Grahame Grieve (Feb 06 2017 at 03:50):
what we do say is that searches on string type tokens is not meant to be determinate
Lloyd McKenzie (Feb 06 2017 at 04:36):
Does that mean it's legitimate to have a search result where none of the name parts start with the value specified in the search string?
Grahame Grieve (Feb 06 2017 at 06:27):
I think so. It woudn't be good or wise, but making it illegitimate would lead us to dive down a rabbit hole we've avoided so far
Lloyd McKenzie (Feb 06 2017 at 14:12):
My fundamental question is whether it's legitimate for a back-end that does an EMPI-style probability based match that accounts for day/month swapping, typos, spelling mistakes, sounds like issues, patient's who've moved, etc. from pretending to support a FHIR RESTful search but not actually following any of the criteria rules as written. To me, that seems wrong.
Grahame Grieve (Feb 06 2017 at 19:12):
that's what the $match operation is about - moving away from literal indexes.
Lloyd McKenzie (Feb 07 2017 at 01:31):
I understand. The question is whether someone whose back-end is suited to doing a $match can/should expose a RESTful search interface if they're not actually going to be compliant with the definitions of the search parameters as defined.

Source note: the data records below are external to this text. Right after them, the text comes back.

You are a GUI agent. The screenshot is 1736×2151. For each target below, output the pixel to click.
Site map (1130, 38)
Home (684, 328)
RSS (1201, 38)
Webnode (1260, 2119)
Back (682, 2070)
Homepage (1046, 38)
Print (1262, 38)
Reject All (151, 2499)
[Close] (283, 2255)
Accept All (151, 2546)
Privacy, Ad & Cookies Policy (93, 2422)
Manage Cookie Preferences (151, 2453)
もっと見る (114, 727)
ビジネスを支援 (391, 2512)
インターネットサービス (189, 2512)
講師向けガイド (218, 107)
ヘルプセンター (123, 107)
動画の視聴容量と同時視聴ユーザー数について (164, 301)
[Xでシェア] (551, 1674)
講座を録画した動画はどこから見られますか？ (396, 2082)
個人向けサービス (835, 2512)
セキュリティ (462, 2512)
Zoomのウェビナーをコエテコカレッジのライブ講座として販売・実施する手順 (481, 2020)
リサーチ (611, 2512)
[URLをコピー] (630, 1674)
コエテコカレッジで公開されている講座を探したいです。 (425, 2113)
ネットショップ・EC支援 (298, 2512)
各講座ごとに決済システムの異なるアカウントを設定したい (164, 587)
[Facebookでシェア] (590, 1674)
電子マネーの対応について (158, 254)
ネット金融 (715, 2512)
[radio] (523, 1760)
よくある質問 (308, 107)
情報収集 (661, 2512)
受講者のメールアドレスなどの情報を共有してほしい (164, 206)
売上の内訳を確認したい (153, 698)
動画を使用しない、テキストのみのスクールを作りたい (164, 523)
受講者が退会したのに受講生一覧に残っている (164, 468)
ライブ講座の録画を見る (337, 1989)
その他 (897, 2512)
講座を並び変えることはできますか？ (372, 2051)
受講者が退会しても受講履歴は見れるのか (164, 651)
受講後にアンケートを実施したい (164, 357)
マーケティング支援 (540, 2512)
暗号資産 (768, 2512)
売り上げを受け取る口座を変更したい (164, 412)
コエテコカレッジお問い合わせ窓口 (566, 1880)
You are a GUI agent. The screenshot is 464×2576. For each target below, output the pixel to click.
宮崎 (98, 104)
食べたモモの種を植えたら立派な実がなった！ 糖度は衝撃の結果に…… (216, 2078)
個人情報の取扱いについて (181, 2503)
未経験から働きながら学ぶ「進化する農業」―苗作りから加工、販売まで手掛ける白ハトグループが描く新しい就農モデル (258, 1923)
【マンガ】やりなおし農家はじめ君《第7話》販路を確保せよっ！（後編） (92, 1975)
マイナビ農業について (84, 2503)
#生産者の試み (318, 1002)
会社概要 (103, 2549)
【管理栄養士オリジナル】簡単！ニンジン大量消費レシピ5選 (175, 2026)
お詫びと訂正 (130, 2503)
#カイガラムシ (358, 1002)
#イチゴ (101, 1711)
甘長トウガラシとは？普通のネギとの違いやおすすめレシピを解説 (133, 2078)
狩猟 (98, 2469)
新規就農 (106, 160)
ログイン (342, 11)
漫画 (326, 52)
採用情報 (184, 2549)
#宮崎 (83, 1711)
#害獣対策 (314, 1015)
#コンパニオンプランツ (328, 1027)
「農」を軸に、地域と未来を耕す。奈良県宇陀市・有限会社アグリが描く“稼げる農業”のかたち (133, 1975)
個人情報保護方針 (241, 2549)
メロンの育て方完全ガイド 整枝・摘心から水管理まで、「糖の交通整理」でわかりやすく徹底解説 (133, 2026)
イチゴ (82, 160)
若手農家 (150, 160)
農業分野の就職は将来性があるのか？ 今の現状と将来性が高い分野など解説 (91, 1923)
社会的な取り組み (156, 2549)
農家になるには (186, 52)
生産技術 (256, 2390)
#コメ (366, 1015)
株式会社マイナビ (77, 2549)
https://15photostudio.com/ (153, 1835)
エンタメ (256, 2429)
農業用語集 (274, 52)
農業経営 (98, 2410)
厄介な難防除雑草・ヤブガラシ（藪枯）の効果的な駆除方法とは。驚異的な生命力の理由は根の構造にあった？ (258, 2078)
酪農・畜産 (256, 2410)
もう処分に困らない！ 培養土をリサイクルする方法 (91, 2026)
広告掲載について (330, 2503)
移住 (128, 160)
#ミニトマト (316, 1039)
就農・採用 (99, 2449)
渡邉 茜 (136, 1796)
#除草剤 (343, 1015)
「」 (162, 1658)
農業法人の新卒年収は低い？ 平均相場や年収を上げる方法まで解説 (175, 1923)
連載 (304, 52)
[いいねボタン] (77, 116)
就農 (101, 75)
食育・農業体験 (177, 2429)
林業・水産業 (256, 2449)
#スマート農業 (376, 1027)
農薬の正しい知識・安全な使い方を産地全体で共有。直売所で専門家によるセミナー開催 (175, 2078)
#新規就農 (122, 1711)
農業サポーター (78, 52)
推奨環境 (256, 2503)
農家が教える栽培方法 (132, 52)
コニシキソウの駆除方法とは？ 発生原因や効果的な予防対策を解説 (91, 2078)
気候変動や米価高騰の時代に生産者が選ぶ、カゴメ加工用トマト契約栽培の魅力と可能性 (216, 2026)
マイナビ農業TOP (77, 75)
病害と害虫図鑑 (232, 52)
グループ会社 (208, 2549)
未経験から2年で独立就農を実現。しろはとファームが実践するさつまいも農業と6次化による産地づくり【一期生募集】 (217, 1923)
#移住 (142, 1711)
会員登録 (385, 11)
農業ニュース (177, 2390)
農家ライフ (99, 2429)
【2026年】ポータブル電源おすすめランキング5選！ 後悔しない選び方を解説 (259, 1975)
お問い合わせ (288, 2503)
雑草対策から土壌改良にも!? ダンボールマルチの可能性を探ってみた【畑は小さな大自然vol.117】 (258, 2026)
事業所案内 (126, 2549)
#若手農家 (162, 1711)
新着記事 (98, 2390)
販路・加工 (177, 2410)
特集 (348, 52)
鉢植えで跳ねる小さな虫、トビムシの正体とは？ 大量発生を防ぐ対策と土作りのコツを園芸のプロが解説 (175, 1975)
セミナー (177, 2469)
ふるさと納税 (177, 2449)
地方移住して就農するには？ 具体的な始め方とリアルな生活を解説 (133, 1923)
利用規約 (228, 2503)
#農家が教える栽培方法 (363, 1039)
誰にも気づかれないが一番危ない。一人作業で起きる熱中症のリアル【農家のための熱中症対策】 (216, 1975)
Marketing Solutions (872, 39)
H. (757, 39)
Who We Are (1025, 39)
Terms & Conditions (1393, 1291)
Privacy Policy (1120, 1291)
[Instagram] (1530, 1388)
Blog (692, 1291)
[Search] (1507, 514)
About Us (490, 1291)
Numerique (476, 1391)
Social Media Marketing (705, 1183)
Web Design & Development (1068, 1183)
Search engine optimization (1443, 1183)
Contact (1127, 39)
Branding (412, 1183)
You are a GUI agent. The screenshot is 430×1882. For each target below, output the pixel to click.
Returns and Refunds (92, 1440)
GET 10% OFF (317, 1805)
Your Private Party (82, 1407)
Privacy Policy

Grahame Grieve (Feb 07 2017 at 01:42):
no, I think it shouldn't be
Lloyd McKenzie (Feb 07 2017 at 03:06):
But you also said that searches don't have to be determinate. I'm not sure what the dividing line is.
Grahame Grieve (Feb 07 2017 at 03:34):
no. there's no magic bullet here. If you start trying to draft text that makes the line clear, you'll get tied up in knots. In principle, the search parameters are for character based literal matching, and the $match operation is for smarts. But we don't delineate a precise border here
Brian Postlethwaite (Feb 07 2017 at 08:12):
There's more than 1 reason to search for patients, one is to find a single patient for treatment (where MPI $match is appropriate), or for searching for patients for population or group analysis (search for all patients in a specific team, or for a managing organisation, or having a specific identifier type etc) these others are not appropriate for $match style queries
Michelle (Moseman) Miller (Mar 09 2017 at 16:58):
Is there any guidance around whether search should look at ALL HumanNames (regardless of period and/or use =old)?
Lloyd McKenzie (Mar 09 2017 at 17:02):
I would expect the search to look at all of them, but I don't think there's a requirement that all servers must implement that way.